§ **Assignment**: Transcribe the following forum text about a dog's hind-leg exam and x-rays in full, word for word.

§ **Text passage**:
--- START ---

He doesn't like being touched by strangers (requires a muzzle, even), but the vet manipulated and palpated both hind legs, and got the same response on both of them. So far as I can tell, it's just his right hind. If it's pano, there is a good chance it will show on an x-ray.


----------



## TeamHellhound (Feb 5, 2021)

And $200 later, we are home.

The good news is that the x-rays don't show anything obvious.

The bad news is that the x-rays don't show anything obvious.

The so-so news is that if we could send the x-rays to OFA today, his hips would probably be rated as Fair. He's got good balls on each femur, and everything looks nice and smooth, but his acetabulum are a bit shallow.

Right now, we will continue with the carprofen and institute even stricter crate rest, and if he's not better in a couple of weeks, I'll have to decide just how far I want to chase things down as far as diagnostics go. He's got insurance, but I went with a $1000 deductible, and with today's bill, we are only around $350 or so...

--- END ---

§ **Listed entries**:
--- START ---

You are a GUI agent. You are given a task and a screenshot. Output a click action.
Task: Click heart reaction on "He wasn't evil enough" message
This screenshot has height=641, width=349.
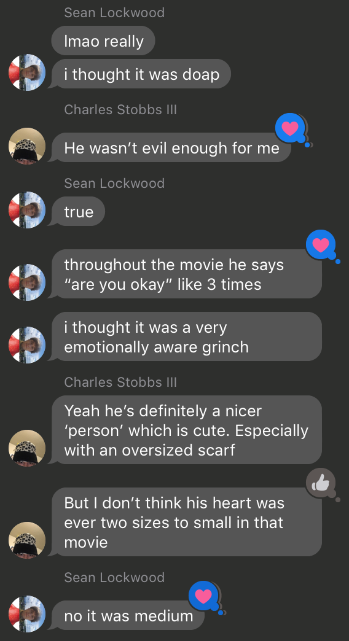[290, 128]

--- END ---
--- START ---

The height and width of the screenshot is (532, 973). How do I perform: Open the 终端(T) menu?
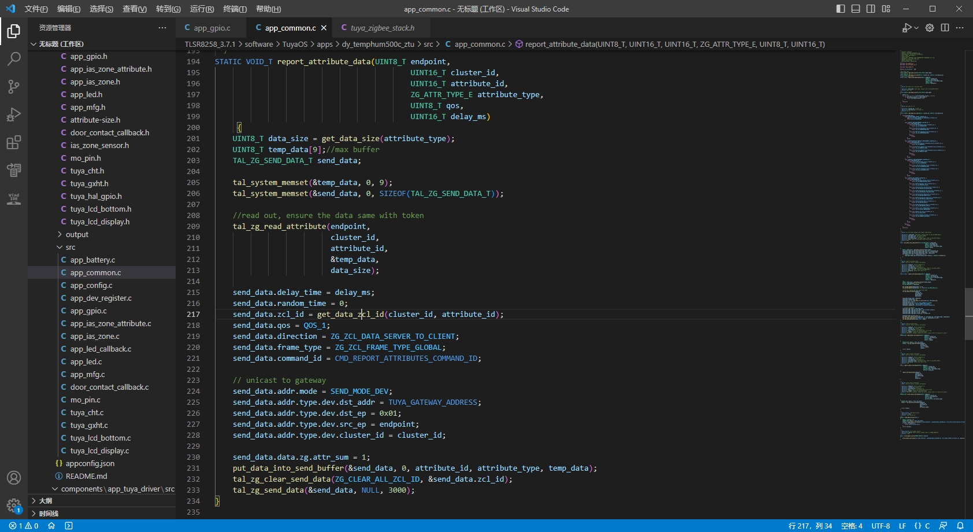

--- END ---

§ **Expected answer**:
He doesn't like being touched by strangers (requires a muzzle, even), but the vet manipulated and palpated both hind legs, and got the same response on both of them. So far as I can tell, it's just his right hind. If it's pano, there is a good chance it will show on an x-ray.


----------



## TeamHellhound (Feb 5, 2021)

And $200 later, we are home.

The good news is that the x-rays don't show anything obvious.

The bad news is that the x-rays don't show anything obvious.

The so-so news is that if we could send the x-rays to OFA today, his hips would probably be rated as Fair. He's got good balls on each femur, and everything looks nice and smooth, but his acetabulum are a bit shallow.

Right now, we will continue with the carprofen and institute even stricter crate rest, and if he's not better in a couple of weeks, I'll have to decide just how far I want to chase things down as far as diagnostics go. He's got insurance, but I went with a $1000 deductible, and with today's bill, we are only around $350 or so...